Single by Chet Baker
- English title: "Contemplate on a moonbeam"
- B-side: "Il mio domani"
- Released: 1962
- Studio: RCA Studios Rome
- Genre: Jazz
- Length: 3:52
- Label: RCA Victor
- Composer: Chet Baker
- Lyricist: Alessandro Maffei

= Motivo su raggio di luna =

"Motivo su raggio di luna" is a 1962 jazz song composed by Chet Baker. The song was released as a single in 1962 in Italy.

== Development ==
"Motivo su raggio di luna" or "Contemplate on a moonbeam" was released in Italy as a vinyl 7" 45 picture sleeve single by RCA Records in June, 1962 as 45–3080 in mono backed with "Il mio domani". The track was recorded during the Chet Is Back! sessions for RCA in Rome at RCA's studios in the spring of 1962. Ennio Morricone conducted and arranged and the choir, backing Baker on trumpet and vocals, was The Swingers. The lyrics are in Italian, written by Alessandro Maffei, while Baker composed the music. Maffei also wrote the lyrics to "So che ti perderò", "Il mio domani", and "Chetty's Lullaby".

== Background ==
In August, 1960, Baker was arrested in Lucca, Italy. He was convicted of drug smuggling and forgery and sentenced to a year, seven months, and ten days in a Lucca prison. When he was released early, in December 1961, RCA Italiana organized collaborative sessions with composer, arranger, and conductor Ennio Morricone. In 1962, they recorded four of Baker's own compositions that he wrote while incarcerated: "Chetty's Lullaby", "So che ti perderò", "Il mio domani", and "Motivo su raggio di luna".

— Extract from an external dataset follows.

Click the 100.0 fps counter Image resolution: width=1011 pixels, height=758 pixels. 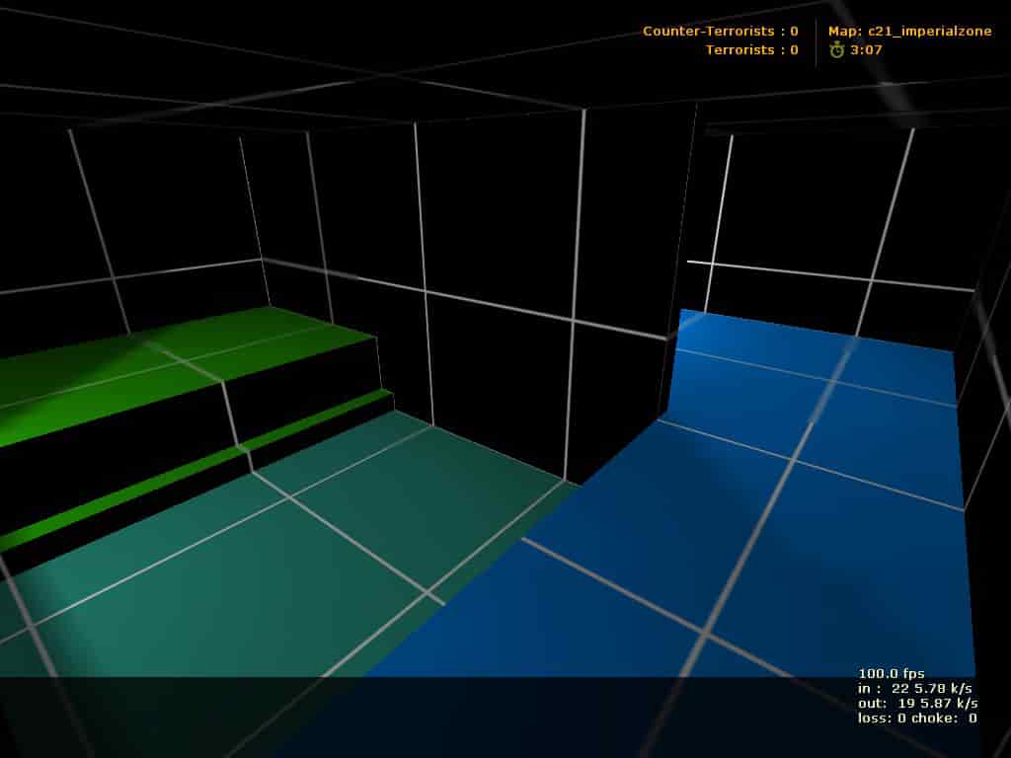point(892,673)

The recording was featured on the 1999 compilation box set The Ennio Morricone Chronicles on BMG International, on the Chet is Back! CD release by RCA in 2003 in the U.S. as a bonus track, on the 2010 Sony album The Perfect Jazz Collection, and on the 2014 collection Chet Baker Sings - The Complete 1953-62 Vocal Studio Recordings on Valentine Records.

==Other recordings==
Sue Richardson recorded the song on the 2013 Chet Baker tribute album, Too Cool: The Life and Music of Chet Baker, on Splash Point.

==Sources==
- Baker, Chet. As Though I Had Wings: The Lost Memoir. St. Martin's Press, 1997.
- De Valk, Jeroen. Chet Baker: His Life and Music. Berkeley Hills Books, 2000.
- Gavin, James. Deep in a Dream: The Long Night of Chet Baker. 2011.
- Rouy, Gérard. Chet Baker. Paris: Editions du limon, 1992.
- Ruddick, Matthew. Funny Valentine: The Story of Chet Baker. Melrose Books, 2012.